On 04/14/2015 12:59 PM, Michal Privoznik wrote:
So, as partly explained in previous commit, there is an issue
with NATed networks on a guest originated MAC change. When user
sets @floor in <inbound/> under <bandwidth/> it results in a QoS
hierarchy being built on the corresponding bridge (yes, this
feature is type='network' only). The reason is we can make
shaping decisions only there, where the whole traffic can be
seen. In case of bridged networks it's bridge. But, on the
bridge, in egress qdiscs (outgoing traffic, after routing
decision), due to some Linux kernel internal implementation, we
are not able to see the device packet came from. So we have a set
of filters that place the packet into correct qdisc based on the
MAC recorded in the packet. But with recent changes, this is not
working as expected. We taught libvirt to listen to MAC change
events from guests. However, the QoS hierarchy is not updated
accordingly resulting in applying incorrect shaping rules on a
vNIC that changed the MAC address.
How about something like this?
Because packets going through the egress from a bridge (where our
bandwidth limiting takes place) have no information about which
interface they came from, the QoS rules that we create instead use the
source MAC address of the packets to make their decisions about which
QDisc the packet should be in.
One flaw in this is that when a guest changed the MAC address it used, packets from the
guest would no longer be put into the correct QDisc, but would instead be put in an
"unprivileged" class, resulting in the bandwidth "floor" (minimum
guaranteed) being no longer honored.
Now that libvirt has infrastructure to capture and respond to RX_FILTER_CHANGE events
from
qemu (sent whenever a guest interface modifies its MAC address, among
other things), we can notice when a guest MAC address changes, and
update the QoS rules accordingly, so that bandwidth floor is honored even after a guest
MAC address change.
Signed-off-by: Michal Privoznik <mprivozn(a)redhat.com>
---
src/qemu/qemu_driver.c | 22 ++++++++++++++++++++++
1 file changed, 22 insertions(+)
diff --git a/src/qemu/qemu_driver.c b/src/qemu/qemu_driver.c
index f5a3ef9..6aab1d0 100644
--- a/src/qemu/qemu_driver.c
+++ b/src/qemu/qemu_driver.c
@@ -4382,6 +4382,28 @@ processNicRxFilterChangedEvent(virQEMUDriverPtr driver,
syncNicRxFilterDeviceOptions(def->ifname, guestFilter, hostFilter);
}
We had discussed in private mail whether this should always be done
regardless of the setting of trustGuestRxFilters.
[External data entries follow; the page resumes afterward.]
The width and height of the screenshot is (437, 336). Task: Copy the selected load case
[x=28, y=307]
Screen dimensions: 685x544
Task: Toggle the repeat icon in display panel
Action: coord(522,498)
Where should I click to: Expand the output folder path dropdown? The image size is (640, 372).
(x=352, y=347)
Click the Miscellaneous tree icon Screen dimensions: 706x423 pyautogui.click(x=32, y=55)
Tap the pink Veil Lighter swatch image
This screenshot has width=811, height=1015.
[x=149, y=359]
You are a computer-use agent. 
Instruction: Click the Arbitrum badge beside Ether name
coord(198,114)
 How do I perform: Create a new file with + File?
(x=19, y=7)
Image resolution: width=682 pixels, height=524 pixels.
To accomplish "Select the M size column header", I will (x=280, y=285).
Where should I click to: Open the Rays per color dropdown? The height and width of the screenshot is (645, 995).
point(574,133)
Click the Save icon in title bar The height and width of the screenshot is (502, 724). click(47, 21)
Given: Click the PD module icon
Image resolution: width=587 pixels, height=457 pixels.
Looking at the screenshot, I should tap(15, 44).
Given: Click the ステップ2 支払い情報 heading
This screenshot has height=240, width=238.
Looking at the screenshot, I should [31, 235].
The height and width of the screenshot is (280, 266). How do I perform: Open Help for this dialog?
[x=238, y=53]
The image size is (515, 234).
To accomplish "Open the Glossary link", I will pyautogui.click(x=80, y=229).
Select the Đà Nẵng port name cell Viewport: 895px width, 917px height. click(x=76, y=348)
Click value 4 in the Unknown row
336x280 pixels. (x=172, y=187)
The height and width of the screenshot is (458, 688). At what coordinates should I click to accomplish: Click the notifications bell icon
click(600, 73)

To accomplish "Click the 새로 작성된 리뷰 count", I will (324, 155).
In some ways it seems
like it should, since the guest is free to change its MAC address
anyway. On the other hand, if the admin hasn't specifically allowed
changing the MAC address, there's nothing saying that we must honor the
bandwidth floor for the guest even though it is "going rogue".
Note that when macTableManager="libvirt", traffic from to/from the guest
*won't* pass at all after a MAC address change.
So maybe it *is* proper to not do this unless trustGuestRxFilters is
"yes" (as you have it doing right now).
+ if (virDomainNetGetActualType(def) == VIR_DOMAIN_NET_TYPE_NETWORK) {
+ const char *brname = virDomainNetGetActualBridgeName(def);
+
+ if (virNetDevGetRxFilter(def->ifname, &hostFilter)) {
+ VIR_WARN("Couldn't get current RX filter for device %s "
+ "while responding to NIC_RX_FILTER_CHANGED",
+ def->ifname);
+ goto endjob;
+ }
+
+ /* For TUN/TAP connections, set the following macvtap network device
+ * attributes to match those of the guest network device:
+ * - MAC address
+ * - QoS filters (which are based on MAC address)
+ */
+ syncNicRxFilterMacAddr(def->ifname, guestFilter, hostFilter);
syncNicRxFilterMacAddr() is only useful for macvtap devices. It sets the
MAC address of the tap (macvtap in that case) to the same address used
by the guest. Doing so for a tap device would be disastrous, as the
kernel would no longer understand that it had to forward packets
*through* the tap device to the guest, but would believe that the host
itself was the final destination.
If anything, the MAC address of the tap could be set to the guest's MAC
with the initial byte changed to 0xFE, but even that isn't really
necessary (the exact MAC address of the tap device isn't important, it's
just important that it is unique within the L2 domain that the tap is
connected to).
+
+ if (virNetDevBandwidthUpdateFilter(brname, &guestFilter->mac,
+ def->data.network.actual->class_id)
< 0)
+ goto endjob;
+ }
+
endjob:
qemuDomainObjEndJob(driver, vm);